Bu durumu asla göz ardı etmemeliyiz. Hala çözümler vardır. Ama öncelikle zihniyetin değişmesi gerekmektedir.

Gümüşhane’de iş hacmini artırmak amacı ile mi bilinmez gereksizce dereler betonla doldurulmaktadır.

Elzem durumda olan ve ıslah şart olan derelere en azından eğimli taş tahkimat yapılabilir. Ama eminim şuan Gümüşhane de yapılan taşkın koruma tesislerinin yarısından fazlası gereksiz ve tamamı yanlış yöntemlerle çözülmektedir.

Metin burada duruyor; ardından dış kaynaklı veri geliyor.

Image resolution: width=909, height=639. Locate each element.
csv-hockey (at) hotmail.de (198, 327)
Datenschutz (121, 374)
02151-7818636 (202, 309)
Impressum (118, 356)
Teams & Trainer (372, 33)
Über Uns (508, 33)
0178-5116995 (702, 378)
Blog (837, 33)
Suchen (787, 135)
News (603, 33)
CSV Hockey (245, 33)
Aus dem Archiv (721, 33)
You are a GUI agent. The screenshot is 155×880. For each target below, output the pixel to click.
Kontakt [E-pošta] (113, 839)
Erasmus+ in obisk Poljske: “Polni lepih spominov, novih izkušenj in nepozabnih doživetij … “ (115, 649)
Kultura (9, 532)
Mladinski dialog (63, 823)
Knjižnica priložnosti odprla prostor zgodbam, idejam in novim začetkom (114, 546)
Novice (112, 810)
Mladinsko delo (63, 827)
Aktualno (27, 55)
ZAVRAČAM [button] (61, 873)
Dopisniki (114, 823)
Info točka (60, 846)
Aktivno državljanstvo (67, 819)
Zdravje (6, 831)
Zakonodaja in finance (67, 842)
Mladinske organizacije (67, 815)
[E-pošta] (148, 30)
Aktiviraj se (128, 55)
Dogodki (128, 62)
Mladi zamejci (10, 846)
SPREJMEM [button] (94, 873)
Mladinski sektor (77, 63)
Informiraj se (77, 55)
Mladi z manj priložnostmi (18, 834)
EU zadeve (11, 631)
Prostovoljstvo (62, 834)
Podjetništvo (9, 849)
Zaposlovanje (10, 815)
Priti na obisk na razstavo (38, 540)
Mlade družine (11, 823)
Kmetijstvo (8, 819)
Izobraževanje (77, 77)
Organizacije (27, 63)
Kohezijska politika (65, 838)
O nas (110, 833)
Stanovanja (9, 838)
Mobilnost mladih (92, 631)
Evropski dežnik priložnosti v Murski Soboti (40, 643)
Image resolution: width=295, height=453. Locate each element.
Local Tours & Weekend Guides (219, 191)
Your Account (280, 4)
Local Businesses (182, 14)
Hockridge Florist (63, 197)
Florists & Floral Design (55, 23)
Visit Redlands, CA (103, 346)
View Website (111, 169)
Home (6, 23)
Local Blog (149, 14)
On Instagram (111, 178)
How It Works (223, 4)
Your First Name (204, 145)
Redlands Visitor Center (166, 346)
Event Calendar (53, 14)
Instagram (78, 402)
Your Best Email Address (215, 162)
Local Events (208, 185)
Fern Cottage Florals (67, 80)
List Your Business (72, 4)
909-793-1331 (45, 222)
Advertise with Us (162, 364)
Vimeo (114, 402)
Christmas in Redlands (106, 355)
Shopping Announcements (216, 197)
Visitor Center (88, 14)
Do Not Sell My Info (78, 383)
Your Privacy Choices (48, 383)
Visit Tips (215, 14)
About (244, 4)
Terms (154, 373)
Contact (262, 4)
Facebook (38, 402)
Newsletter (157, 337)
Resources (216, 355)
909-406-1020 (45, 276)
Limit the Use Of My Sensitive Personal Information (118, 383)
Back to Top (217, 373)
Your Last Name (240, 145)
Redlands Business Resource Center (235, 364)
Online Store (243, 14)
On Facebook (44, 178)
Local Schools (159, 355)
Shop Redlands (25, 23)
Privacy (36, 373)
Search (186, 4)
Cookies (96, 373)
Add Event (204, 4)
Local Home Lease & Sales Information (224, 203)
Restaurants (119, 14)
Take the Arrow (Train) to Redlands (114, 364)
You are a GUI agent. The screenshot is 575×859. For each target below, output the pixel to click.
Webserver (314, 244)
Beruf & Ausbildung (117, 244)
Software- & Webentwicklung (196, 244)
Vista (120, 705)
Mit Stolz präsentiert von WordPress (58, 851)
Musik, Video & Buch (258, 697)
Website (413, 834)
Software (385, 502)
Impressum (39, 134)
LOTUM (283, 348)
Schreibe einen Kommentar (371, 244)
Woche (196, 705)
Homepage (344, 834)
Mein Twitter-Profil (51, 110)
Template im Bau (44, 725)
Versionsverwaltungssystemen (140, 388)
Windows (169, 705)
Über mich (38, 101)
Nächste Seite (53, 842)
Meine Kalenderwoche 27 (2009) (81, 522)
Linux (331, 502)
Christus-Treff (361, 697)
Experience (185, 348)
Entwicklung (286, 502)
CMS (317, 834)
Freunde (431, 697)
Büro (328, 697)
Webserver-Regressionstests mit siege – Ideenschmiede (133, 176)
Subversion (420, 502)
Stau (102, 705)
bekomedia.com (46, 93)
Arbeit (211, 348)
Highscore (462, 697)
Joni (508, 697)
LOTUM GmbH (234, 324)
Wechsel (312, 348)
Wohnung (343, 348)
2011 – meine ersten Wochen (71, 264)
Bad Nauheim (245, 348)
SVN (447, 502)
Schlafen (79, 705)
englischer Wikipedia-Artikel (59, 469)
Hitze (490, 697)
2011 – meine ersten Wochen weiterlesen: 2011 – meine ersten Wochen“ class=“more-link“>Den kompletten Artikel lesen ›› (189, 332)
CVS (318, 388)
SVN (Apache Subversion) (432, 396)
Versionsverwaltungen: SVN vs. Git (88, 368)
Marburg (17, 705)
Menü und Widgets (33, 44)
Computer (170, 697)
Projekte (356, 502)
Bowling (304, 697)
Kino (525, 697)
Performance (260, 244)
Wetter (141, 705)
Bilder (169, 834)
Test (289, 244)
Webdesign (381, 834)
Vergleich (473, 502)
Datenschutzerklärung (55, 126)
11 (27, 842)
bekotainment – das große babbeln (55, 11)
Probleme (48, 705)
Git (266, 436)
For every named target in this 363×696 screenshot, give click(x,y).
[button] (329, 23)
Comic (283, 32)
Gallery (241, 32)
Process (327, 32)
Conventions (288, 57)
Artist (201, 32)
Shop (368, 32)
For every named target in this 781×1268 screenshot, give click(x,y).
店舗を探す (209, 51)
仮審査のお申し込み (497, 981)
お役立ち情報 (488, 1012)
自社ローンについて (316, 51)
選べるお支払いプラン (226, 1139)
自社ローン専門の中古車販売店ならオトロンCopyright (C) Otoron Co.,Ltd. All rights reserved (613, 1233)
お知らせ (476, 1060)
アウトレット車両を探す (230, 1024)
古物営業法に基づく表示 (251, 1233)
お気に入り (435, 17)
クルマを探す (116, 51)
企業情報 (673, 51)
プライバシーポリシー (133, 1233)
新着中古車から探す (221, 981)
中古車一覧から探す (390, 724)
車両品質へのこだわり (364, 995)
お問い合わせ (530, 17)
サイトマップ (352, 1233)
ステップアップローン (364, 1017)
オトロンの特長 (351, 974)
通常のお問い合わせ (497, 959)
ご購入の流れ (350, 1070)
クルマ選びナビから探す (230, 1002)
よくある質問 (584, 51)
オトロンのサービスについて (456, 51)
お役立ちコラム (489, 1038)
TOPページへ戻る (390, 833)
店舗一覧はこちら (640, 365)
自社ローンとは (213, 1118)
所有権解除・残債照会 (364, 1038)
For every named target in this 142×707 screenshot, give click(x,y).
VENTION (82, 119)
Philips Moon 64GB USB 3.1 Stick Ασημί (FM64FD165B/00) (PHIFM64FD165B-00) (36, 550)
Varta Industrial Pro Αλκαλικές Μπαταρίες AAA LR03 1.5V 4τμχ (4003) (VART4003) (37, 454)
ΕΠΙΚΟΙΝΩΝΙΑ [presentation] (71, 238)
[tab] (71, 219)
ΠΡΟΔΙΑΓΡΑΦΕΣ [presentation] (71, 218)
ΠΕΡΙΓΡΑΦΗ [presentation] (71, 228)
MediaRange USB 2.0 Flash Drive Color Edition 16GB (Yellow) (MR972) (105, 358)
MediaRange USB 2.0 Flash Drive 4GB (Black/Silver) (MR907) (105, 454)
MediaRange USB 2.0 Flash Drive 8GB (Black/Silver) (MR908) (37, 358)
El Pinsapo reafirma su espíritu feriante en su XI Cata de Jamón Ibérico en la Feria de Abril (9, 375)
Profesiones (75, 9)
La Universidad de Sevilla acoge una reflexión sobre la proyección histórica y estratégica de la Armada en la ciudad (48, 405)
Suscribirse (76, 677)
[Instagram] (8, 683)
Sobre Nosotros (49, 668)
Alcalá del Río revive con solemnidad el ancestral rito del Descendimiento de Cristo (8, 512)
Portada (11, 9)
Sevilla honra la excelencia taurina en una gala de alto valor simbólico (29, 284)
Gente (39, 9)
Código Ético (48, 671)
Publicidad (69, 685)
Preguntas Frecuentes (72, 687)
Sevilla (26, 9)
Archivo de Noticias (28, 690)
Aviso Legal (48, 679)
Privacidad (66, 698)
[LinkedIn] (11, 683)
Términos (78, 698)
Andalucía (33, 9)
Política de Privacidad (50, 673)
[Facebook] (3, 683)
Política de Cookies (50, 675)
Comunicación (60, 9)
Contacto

Taşkın koruma tesisleri toprak erozyonunu engelleyici olduğundan elbette gereklidir. Ancak bakıldığında 100 yıl ömrü olan bir taşkın koruma tesisinin inşaatı sırasında yapılan yanlış kazılar ve kaybedilen verimli toprakların doğal halde 100 yılda erozyonla kaybolmayacak kadar fazla olduğunu görüyoruz.

Yani her zamanki gibi attığımız taş ürküttüğümüz kurbağaya değmemektedir. Sorsan büyük iş yapıyoruz derler.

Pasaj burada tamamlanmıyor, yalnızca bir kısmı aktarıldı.